Ada juga pihak swasta sebagai terduga pemberi, Ardian Iskandar Maddanatja dan Harry Sidabuke.

Ketika operasi tangkap tangan (OTT), KPK, mengamankan barang bukti uang Rp14,5 miliar dengan pecahan mata uang rupiah dan asing.

Uang itu tersimpan di dalam tujuh koper, tiga tas ransel, dan amplop kecil.

Kasus ini berawal dari adanya pengadaan bansos penanganan COVID-19 berupa paket sembako di Kemensos, pada 2020 [senilai Rp5,9 triliun].

Kemudian terdapat 272 kontrak yang dilaksanakan dengan dua periode.

Juliari, menunjuk Matheus dan Adi Wahyono, sebagai Pejabat Pembuat Komitmen (PPK) untuk melaksanakan proyek tersebut.

Lalu, mereka menunjuk langsung para pihak yang menjadi rekanan.

“Dan diduga, disepakati, ditetapkan, adanya fee dari tiap-tiap paket pekerjaan yang harus disetorkan para rekanan kepada Kemensos, melalui MJS (Matheus).”

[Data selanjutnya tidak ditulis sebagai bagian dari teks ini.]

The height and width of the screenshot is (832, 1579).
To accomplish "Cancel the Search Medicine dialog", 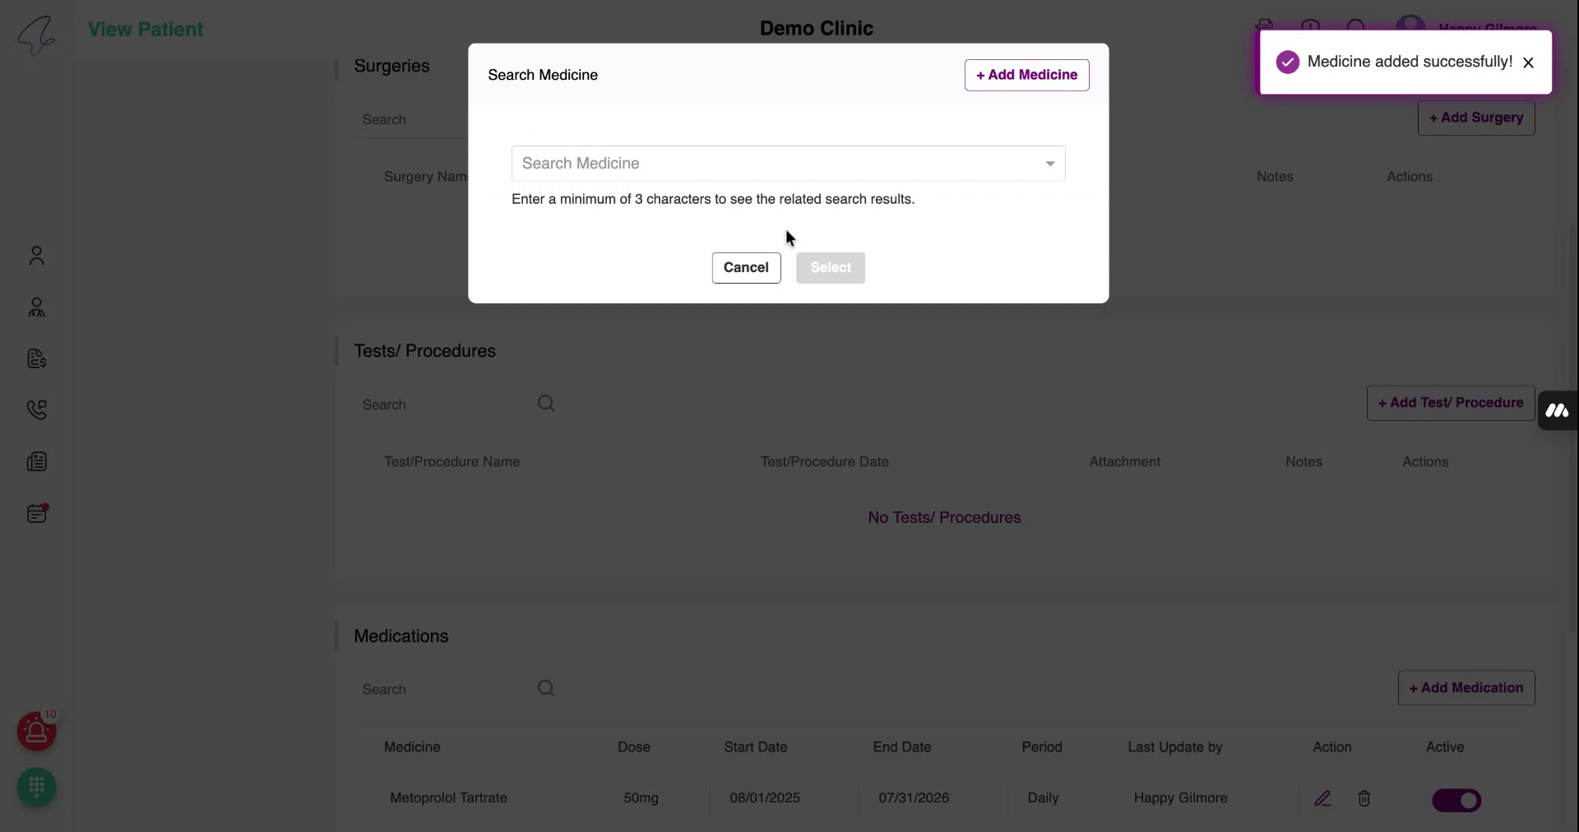I will click(746, 268).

“Untuk fee tiap paket bansos, disepakati oleh MJS, dan AW (Adi), sebesar Rp10 ribu per paket sembako, dari nilai Rp300 ribu per paket bansos.”

Demikian jelas Ketua KPK, Firli Bahuri, dalam konferensi pers di kanal YouTube KPK, Ahad (6/12/2020) lalu.

Perlu diketahui, sejak Mei-November 2020, Matheus dan Adi, membuat kontrak pekerjaan dengan beberapa pemasok sebagai rekanan.

Di antaranya Ardian, Harry, dan juga PT Rajawali Parama Indonesia (RPI) [diduga milik Matheus].

Penunjukkan PT RPI–sebagai salah satu rekanan–juga diduga diketahui oleh Juliari, dan disetujui Adi Wahyono.

Selain itu, Juliari, juga diduga menerima suap sebesar Rp17 miliar.

Ia, diduga menerima uang sebesar Rp8,2 miliar pada pelaksanaan paket bansos sembako periode pertama.

Sedangkan pada periode kedua, Juliari, diduga menerima uang sebesar Rp8,8 miliar.